Zinc-mediated interaction of copper chaperones through their heavy-metal associated domains

Abstract

BackgroundA copper chaperone CCS is a multi-domain protein that supplies a copper ion to Cu/Zn-superoxide dismutase (SOD1). Among the domains of CCS, the N-terminal domain (CCSdI) belongs to a heavy metal-associated (HMA) domain, in which a Cys-x-x-Cys (CxxC) motif binds a heavy metal ion. It has hence been expected that the HMA domain in CCS has a role in the metal trafficking; however, the CxxC motif in the domain is dispensable for supplying a copper ion to SOD1, leaving an open question on roles of CCSdI in CCS. MethodsTo evaluate protein-protein interactions of CCS through CCSdI, yeast two-hybrid assay, a pull-down assay using recombinant proteins, and the analysis with fluorescence resonance energy transfer were performed.

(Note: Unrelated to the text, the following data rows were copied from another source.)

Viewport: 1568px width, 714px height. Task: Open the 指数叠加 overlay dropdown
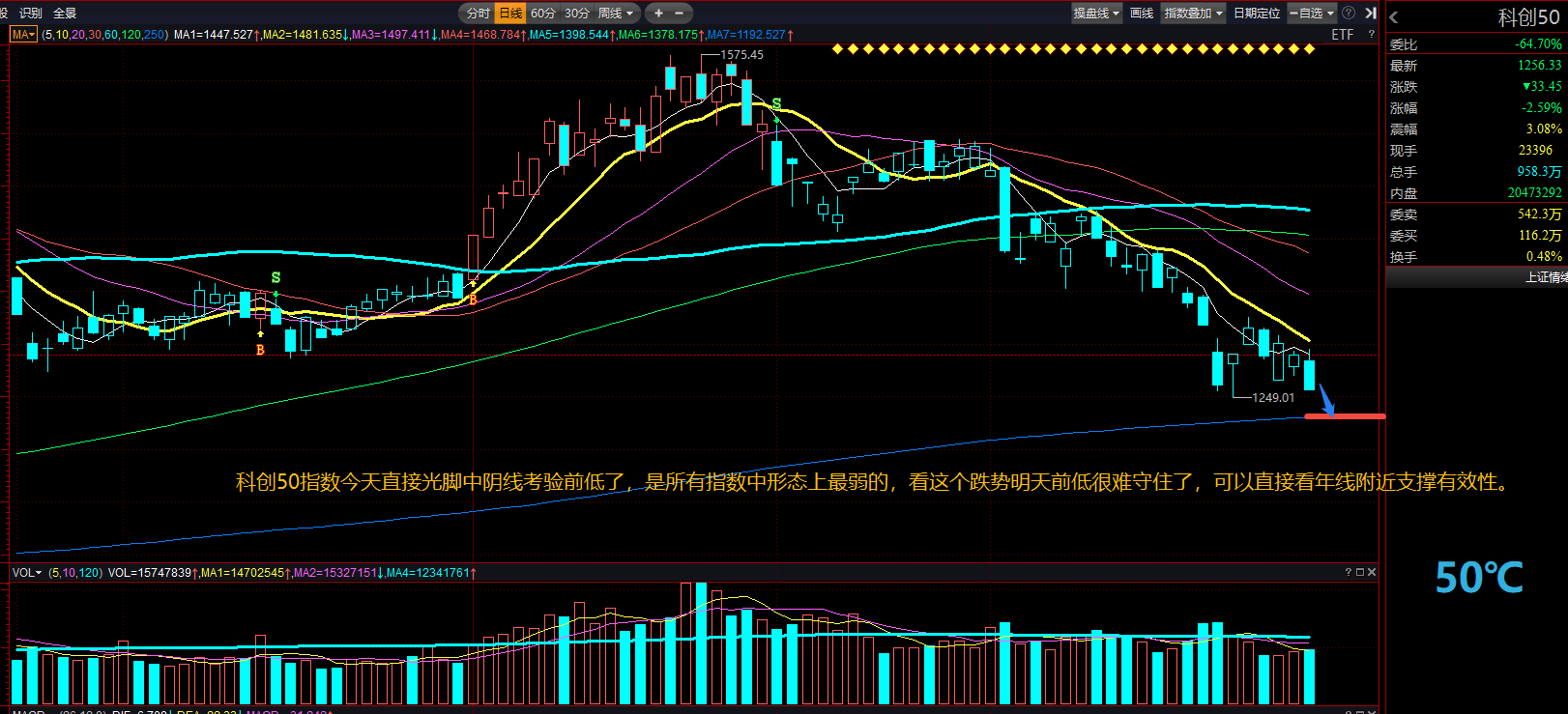point(1193,14)
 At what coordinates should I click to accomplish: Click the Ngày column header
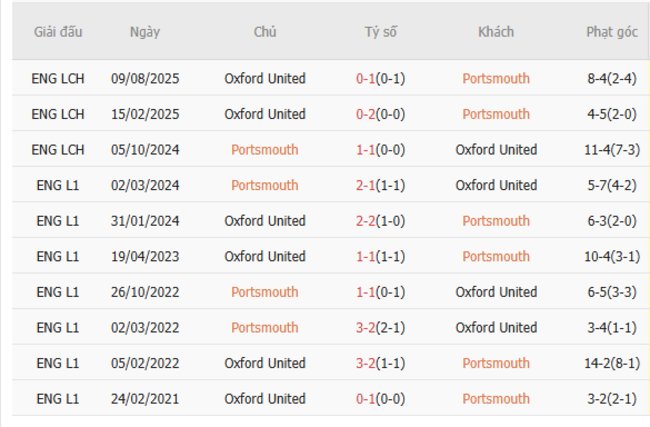[x=145, y=32]
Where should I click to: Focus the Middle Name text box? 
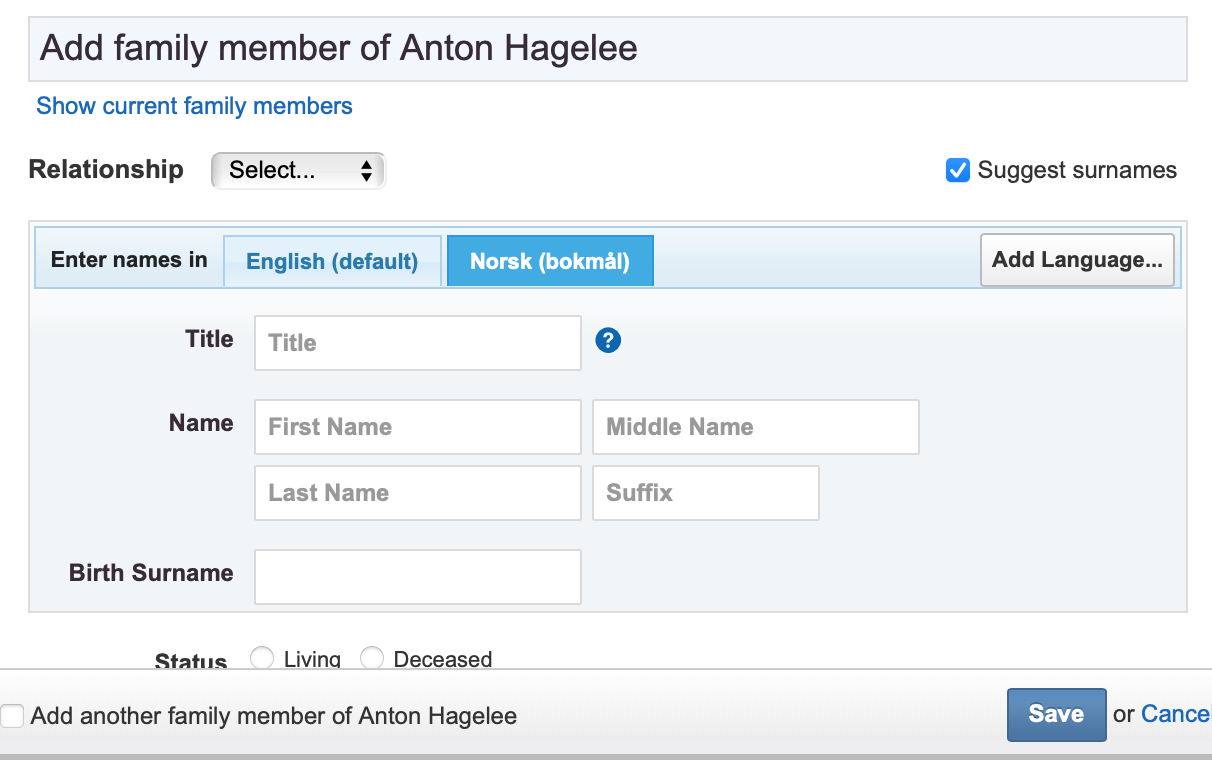755,427
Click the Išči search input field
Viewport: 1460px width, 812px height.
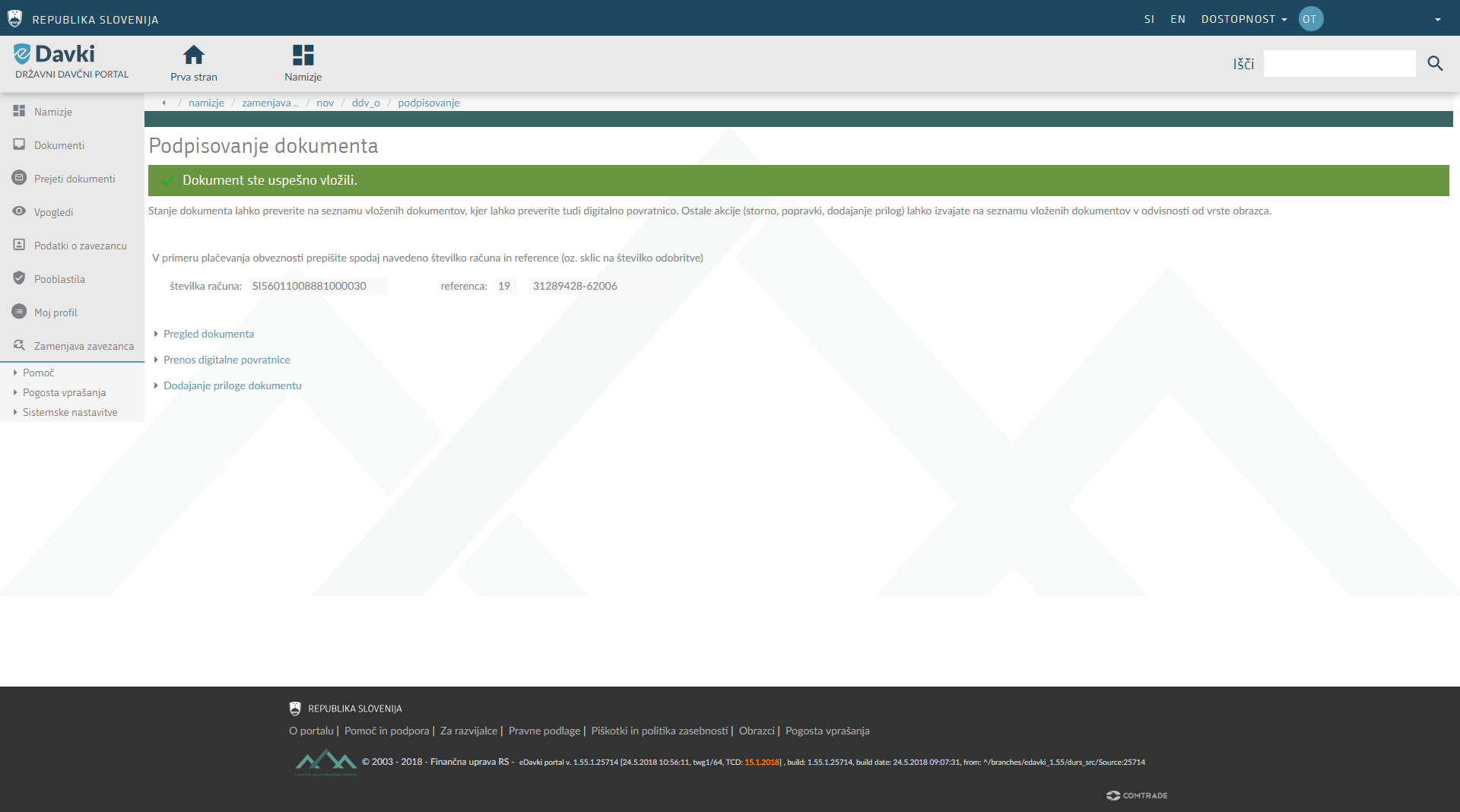click(x=1338, y=64)
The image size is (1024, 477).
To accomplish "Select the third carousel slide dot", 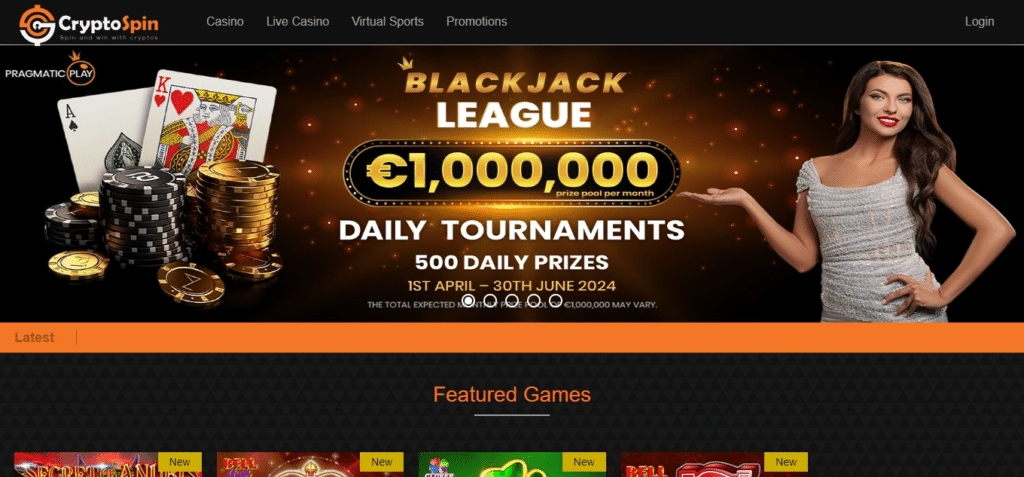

ResultsWe found that CCS specifically interacted with another copper chaperone HAH1, a HMA domain protein, through CCSdI. The interaction between CCSdI and HAH1 was not involved in the copper supply from CCS to SOD1 but was mediated by a zinc ion ligated with Cys residues of the CxxC motifs in CCSdI and HAH1. ConclusionWhile physiological significance of the interaction between copper chaperones awaits further investigation, we propose that CCSdI would have a role in the metal-mediated interaction with other proteins including heterologous copper chaperones.